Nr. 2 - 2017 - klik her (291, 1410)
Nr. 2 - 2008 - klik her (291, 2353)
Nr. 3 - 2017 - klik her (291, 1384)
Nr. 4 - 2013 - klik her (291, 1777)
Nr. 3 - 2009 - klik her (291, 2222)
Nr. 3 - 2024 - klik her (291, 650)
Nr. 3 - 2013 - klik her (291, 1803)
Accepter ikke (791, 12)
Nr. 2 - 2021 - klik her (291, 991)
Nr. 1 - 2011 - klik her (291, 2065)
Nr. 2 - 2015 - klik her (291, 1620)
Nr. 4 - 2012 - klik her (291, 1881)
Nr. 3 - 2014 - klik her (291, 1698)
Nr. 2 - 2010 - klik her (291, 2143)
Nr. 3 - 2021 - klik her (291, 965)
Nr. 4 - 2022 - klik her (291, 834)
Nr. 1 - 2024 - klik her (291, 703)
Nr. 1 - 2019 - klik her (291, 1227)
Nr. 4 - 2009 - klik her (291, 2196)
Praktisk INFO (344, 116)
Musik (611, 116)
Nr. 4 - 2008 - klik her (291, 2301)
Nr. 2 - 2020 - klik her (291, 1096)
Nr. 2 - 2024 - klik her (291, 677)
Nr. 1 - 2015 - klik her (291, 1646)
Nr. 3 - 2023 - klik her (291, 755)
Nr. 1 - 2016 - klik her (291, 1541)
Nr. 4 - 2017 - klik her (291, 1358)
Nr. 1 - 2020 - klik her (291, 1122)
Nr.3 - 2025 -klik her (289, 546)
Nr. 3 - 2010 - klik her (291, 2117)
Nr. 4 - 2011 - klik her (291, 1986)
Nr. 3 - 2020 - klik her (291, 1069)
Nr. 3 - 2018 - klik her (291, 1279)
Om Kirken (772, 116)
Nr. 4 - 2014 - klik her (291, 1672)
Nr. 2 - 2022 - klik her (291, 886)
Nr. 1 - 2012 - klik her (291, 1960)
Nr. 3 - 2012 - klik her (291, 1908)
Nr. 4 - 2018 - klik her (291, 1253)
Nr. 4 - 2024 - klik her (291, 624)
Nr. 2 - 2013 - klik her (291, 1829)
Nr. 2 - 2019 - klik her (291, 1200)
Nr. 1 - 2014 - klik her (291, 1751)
********
• **Work required**: A word-for-word copy of the lines above from the one with "Nr. 3 - 2021 - klik her (291, 965)" through the one with "Nr. 4 - 2011 - klik her (291, 1986)", inclusive, is the only output wanted.

• **Task answer**:
Nr. 3 - 2021 - klik her (291, 965)
Nr. 4 - 2022 - klik her (291, 834)
Nr. 1 - 2024 - klik her (291, 703)
Nr. 1 - 2019 - klik her (291, 1227)
Nr. 4 - 2009 - klik her (291, 2196)
Praktisk INFO (344, 116)
Musik (611, 116)
Nr. 4 - 2008 - klik her (291, 2301)
Nr. 2 - 2020 - klik her (291, 1096)
Nr. 2 - 2024 - klik her (291, 677)
Nr. 1 - 2015 - klik her (291, 1646)
Nr. 3 - 2023 - klik her (291, 755)
Nr. 1 - 2016 - klik her (291, 1541)
Nr. 4 - 2017 - klik her (291, 1358)
Nr. 1 - 2020 - klik her (291, 1122)
Nr.3 - 2025 -klik her (289, 546)
Nr. 3 - 2010 - klik her (291, 2117)
Nr. 4 - 2011 - klik her (291, 1986)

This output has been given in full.